The focus of Australia’s new aid policy appears to continue a trend where the Pacific region’s traditional Western friends seek to promote their Indo-Pacific security agenda through development assistance—the Partners in the Blue Pacific initiative was one example of this.

Another example emerged this month when Ely Ratner, the US assistant secretary of defence for Indo-Pacific security affairs, celebrated the reopening of the USAID office in Suva, Fiji, by referencing the same defence initiatives raised by Secretary of Defense Lloyd Austin in his address at the 2023 Shangri-La Dialogue.

Apart from the region’s caution towards the Indo-Pacific concept and securitisation, it can also reasonably doubt that the concept is a useful way of scaffolding the delivery of development assistance to the Pacific islands. But this appears more confected than substantive.

DFAT’s aid policy document regularly refers to the Indo-Pacific broadly as ‘our region’, but the development needs of Southeast and South Asian states require solutions that are impracticable in the Pacific island states.
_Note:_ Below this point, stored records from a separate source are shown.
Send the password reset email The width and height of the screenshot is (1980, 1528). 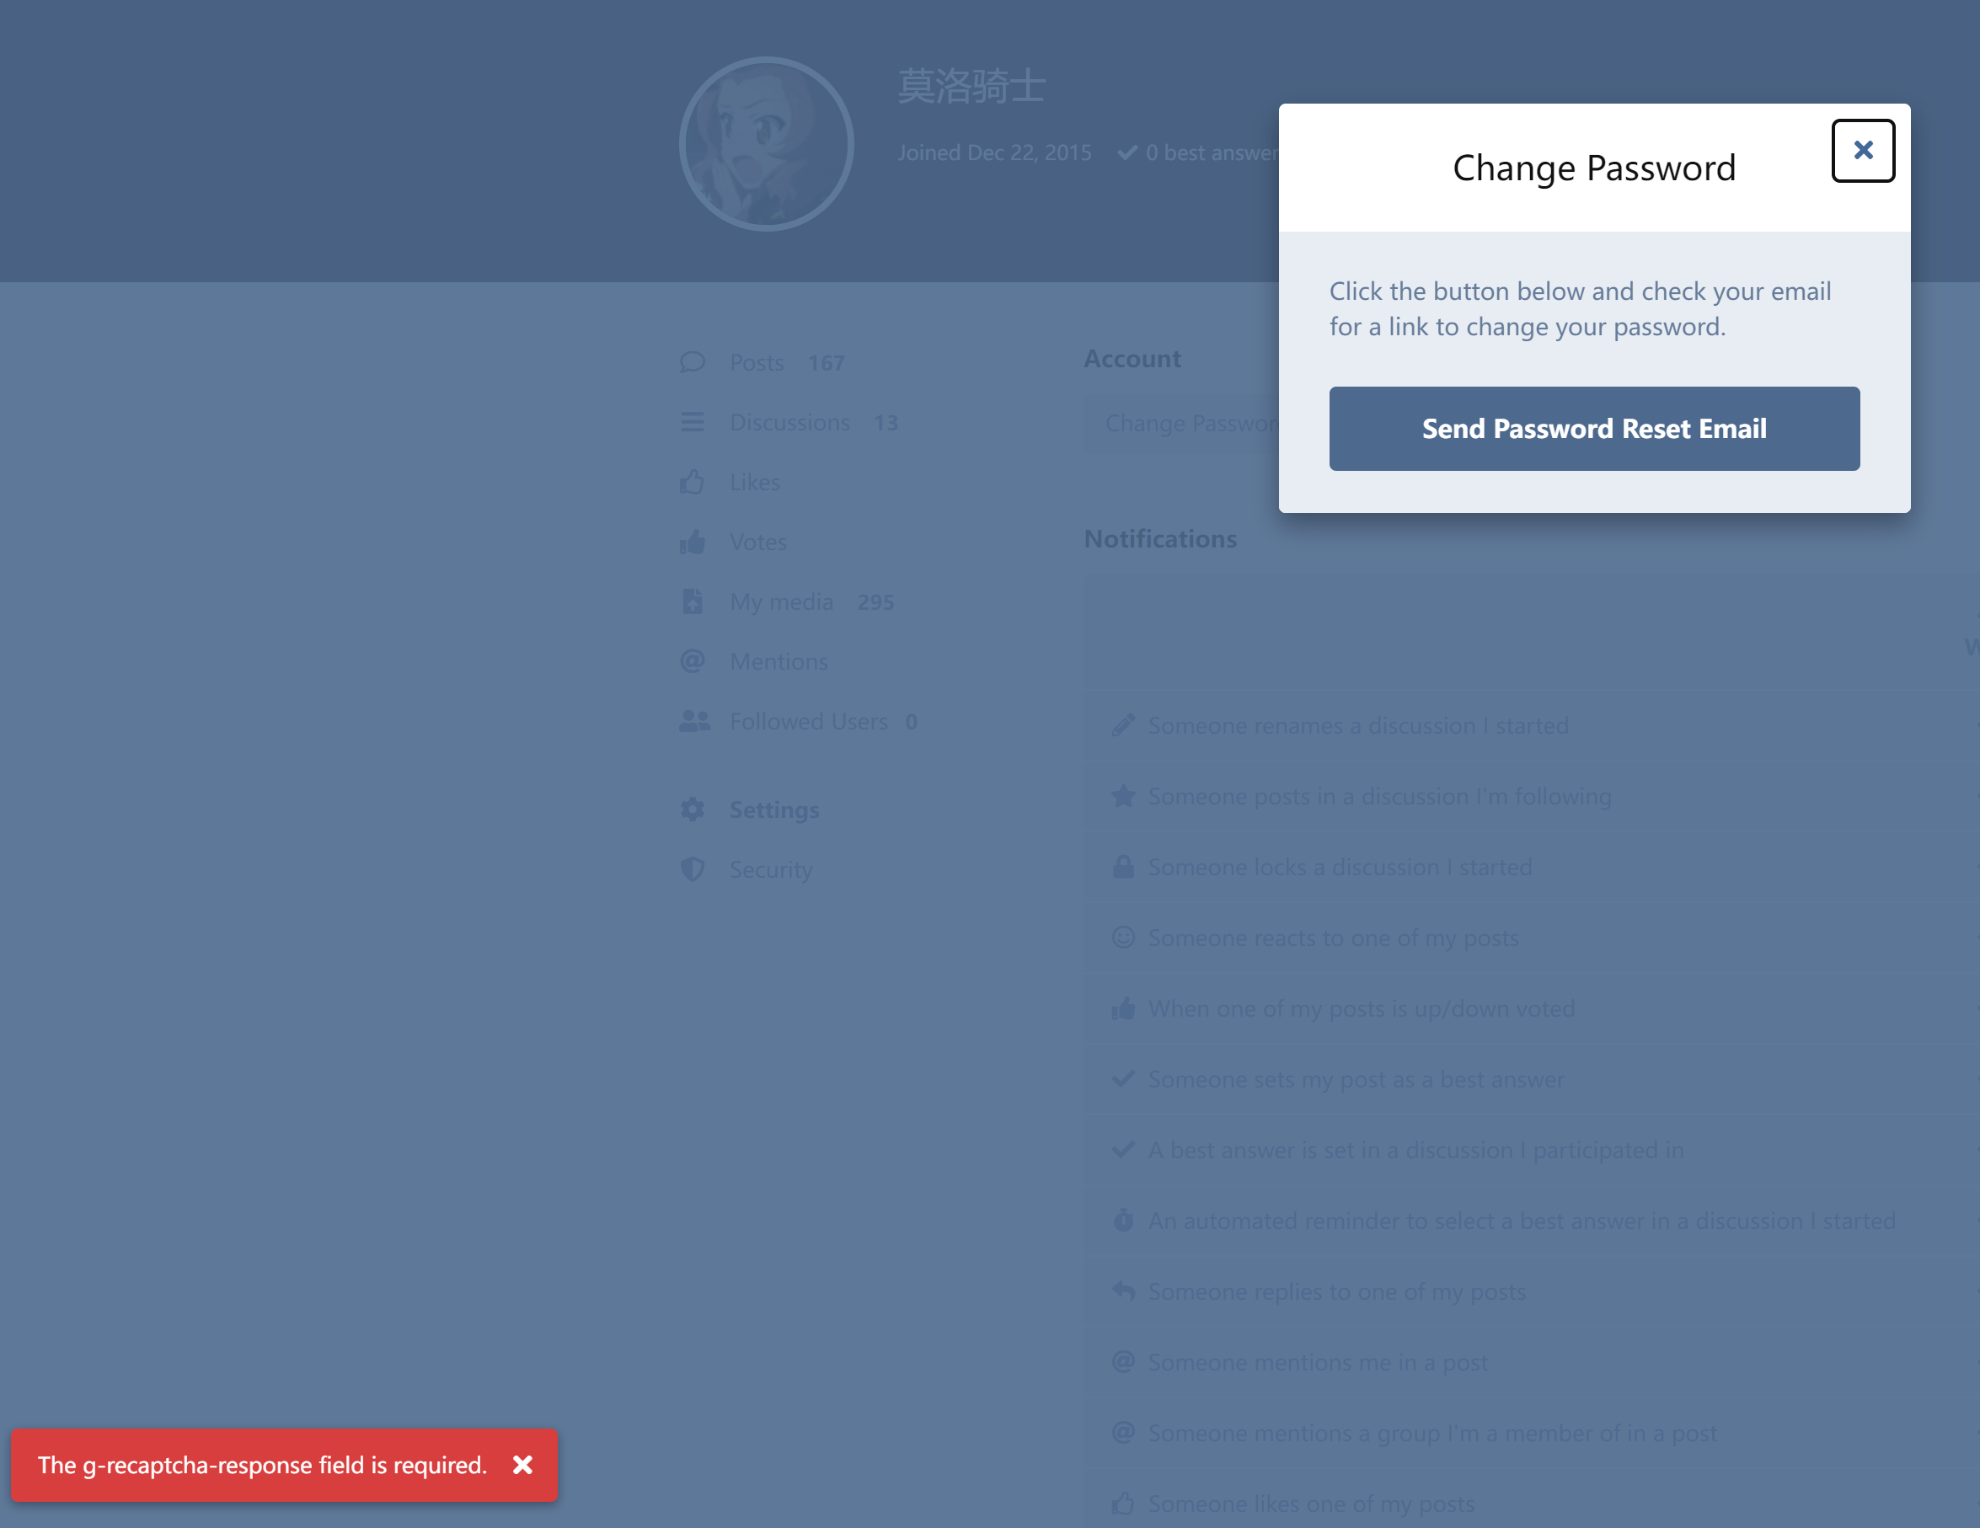pyautogui.click(x=1594, y=429)
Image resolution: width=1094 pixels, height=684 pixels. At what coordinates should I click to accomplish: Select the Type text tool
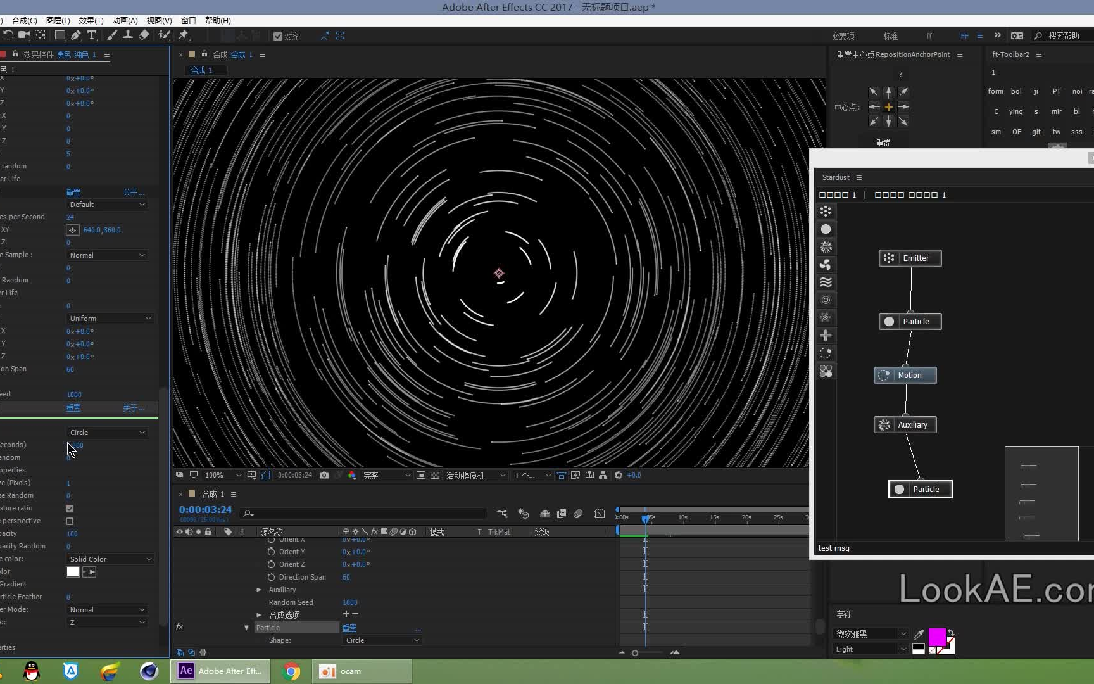92,35
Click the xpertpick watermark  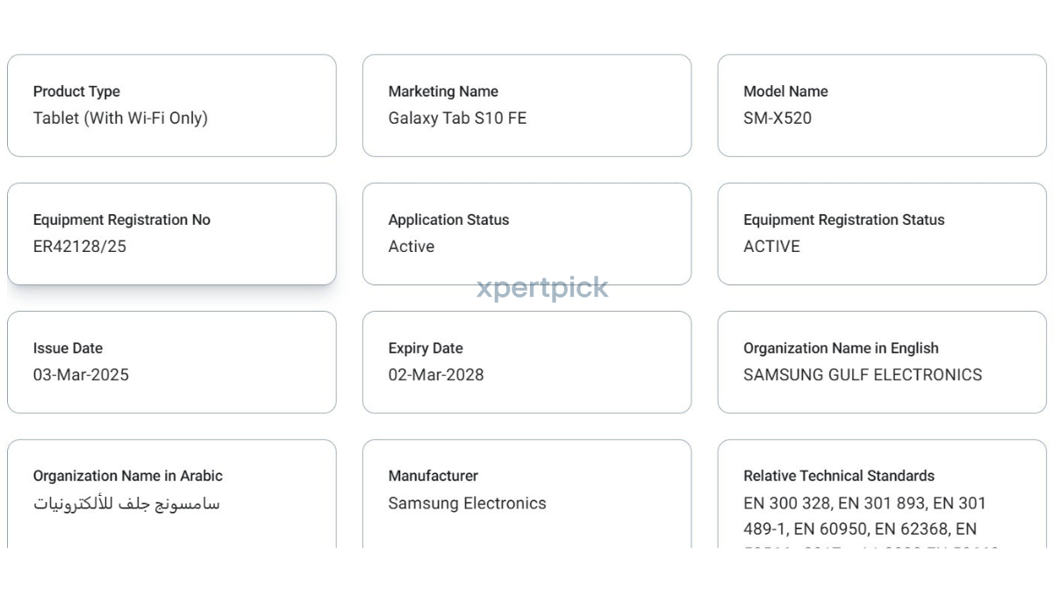[x=542, y=288]
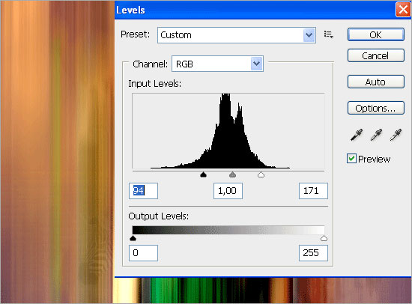This screenshot has height=304, width=412.
Task: Click the highlight input field showing 171
Action: pos(313,191)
This inherent diversity is clear from the document’s reference to working with and through ‘regional architecture’ even though there’s no inclusive and coherent Indo-Pacific regional framework. Instead, there are separate sets of regional architecture in the Pacific islands, Southeast Asia and South Asia which, to some extent, will be competing for Australian assistance.

Another key reason for the policy’s failure to make a big splash is the aspirational nature of the announced policy changes.

Informal feedback from island sources, while approving of the policy’s general objectives, questioned how commitments to priorities such as climate change, gender equality and public-sector collaboration will be translated into concrete actions with specific strategies and targets.

The document isn’t intended to be specific. Nevertheless, it does raise eyebrows over how its new policy settings will appear on the ground. The devil will always be in the detail and some examples of implementation imps are already visible.

For instance, the Pacific Australia Labour Mobility scheme is justly touted as a game-changer in Australia’s Pacific relations. It has made a huge difference to regional relations by providing Pacific workers access to employment in Australia. Building on the scheme makes great practical and diplomatic sense.

However, changes to the scheme to make it more worker-friendly have already generated pushback from agriculturalists on the grounds that they will force unworkable conditions on the Australian participants.

Similarly, the policy document’s assertion that Australia ‘will strengthen trade and business ties with the region, including through Australian banks’ raises questions as to how much influence the government can wield in the private sector.

A 2022 analysis found that Australian banks had largely abandoned the region, with only one of the four major banks, ANZ, retaining a physical presence in many Pacific island states. It’s hard to see Canberra having the levers to reverse this trend.

Locating Australia’s new development assistance policy in the Indo-Pacific concept probably won’t be a significant impediment to pursuing the positive policy goals of joining the regional consensus on climate change, embracing the Pacific’s 2050 Strategy for the Blue Pacific Continent, and making Australian aid easier to access.

However, it’s also unlikely to advance Pacific island countries’ acceptance of the Indo-Pacific as a regional identity, especially one that’s relevant to solving their problems and meeting their national needs.